Task instructions — Your task is to find every line of the data that holds the string "Toggle" and copy it.
** Data excerpts follows **
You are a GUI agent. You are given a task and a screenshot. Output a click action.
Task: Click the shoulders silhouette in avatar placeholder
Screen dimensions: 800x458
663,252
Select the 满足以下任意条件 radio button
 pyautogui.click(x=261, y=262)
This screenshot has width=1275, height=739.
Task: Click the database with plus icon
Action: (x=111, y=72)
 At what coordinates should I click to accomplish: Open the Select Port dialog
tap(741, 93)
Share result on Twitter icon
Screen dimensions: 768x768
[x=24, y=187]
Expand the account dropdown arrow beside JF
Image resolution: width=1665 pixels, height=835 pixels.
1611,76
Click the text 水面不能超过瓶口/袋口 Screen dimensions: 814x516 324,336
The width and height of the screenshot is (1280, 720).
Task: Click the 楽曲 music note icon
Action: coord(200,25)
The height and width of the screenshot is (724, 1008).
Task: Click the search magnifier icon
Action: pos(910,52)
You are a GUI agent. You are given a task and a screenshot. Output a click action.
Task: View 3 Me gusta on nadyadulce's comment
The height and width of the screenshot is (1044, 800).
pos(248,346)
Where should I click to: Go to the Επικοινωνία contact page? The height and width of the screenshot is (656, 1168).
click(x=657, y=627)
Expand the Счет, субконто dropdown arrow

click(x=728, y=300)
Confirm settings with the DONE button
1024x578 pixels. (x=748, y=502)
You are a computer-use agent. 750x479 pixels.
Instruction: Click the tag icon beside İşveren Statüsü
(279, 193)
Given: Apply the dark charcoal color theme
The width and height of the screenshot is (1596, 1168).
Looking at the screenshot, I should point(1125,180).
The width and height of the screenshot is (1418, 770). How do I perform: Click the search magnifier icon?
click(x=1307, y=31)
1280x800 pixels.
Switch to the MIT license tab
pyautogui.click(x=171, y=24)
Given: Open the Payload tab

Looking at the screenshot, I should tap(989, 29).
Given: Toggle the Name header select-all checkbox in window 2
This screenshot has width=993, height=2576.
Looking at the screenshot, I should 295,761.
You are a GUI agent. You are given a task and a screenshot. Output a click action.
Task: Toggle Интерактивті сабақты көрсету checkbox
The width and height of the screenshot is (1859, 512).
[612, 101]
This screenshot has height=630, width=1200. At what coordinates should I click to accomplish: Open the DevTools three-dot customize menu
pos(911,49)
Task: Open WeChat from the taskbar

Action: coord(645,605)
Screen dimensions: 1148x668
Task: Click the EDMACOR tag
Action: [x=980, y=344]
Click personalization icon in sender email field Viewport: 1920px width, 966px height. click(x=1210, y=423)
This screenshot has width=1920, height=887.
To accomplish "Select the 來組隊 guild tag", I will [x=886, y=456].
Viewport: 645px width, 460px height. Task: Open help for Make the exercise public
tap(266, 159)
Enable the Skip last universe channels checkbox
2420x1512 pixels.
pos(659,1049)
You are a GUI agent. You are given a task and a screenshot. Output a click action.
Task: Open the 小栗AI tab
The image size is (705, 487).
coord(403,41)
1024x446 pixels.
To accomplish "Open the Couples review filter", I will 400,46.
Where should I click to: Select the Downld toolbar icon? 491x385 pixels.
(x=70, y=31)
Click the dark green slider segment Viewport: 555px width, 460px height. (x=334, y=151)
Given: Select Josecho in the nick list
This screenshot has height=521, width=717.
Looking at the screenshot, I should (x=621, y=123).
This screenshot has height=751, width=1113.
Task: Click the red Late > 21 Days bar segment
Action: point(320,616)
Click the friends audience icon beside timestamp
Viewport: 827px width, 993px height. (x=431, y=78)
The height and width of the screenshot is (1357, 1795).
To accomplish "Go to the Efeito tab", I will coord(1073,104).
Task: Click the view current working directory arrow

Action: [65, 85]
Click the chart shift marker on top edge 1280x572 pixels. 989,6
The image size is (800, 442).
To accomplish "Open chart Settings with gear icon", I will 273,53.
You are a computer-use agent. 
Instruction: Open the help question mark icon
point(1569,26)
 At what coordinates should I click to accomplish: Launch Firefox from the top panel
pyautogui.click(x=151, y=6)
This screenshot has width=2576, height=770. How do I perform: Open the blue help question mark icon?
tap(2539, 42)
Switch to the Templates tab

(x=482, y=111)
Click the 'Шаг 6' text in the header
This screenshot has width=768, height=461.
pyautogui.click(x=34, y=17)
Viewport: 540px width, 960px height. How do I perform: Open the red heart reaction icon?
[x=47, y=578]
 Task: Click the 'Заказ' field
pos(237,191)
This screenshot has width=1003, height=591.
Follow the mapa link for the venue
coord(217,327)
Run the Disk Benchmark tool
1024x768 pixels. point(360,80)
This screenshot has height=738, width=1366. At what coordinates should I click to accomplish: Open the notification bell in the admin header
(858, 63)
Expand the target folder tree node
** End of Data excerpts **
Response to the task —
Given: Toggle the Name header select-all checkbox in window 2
Task: Toggle Интерактивті сабақты көрсету checkbox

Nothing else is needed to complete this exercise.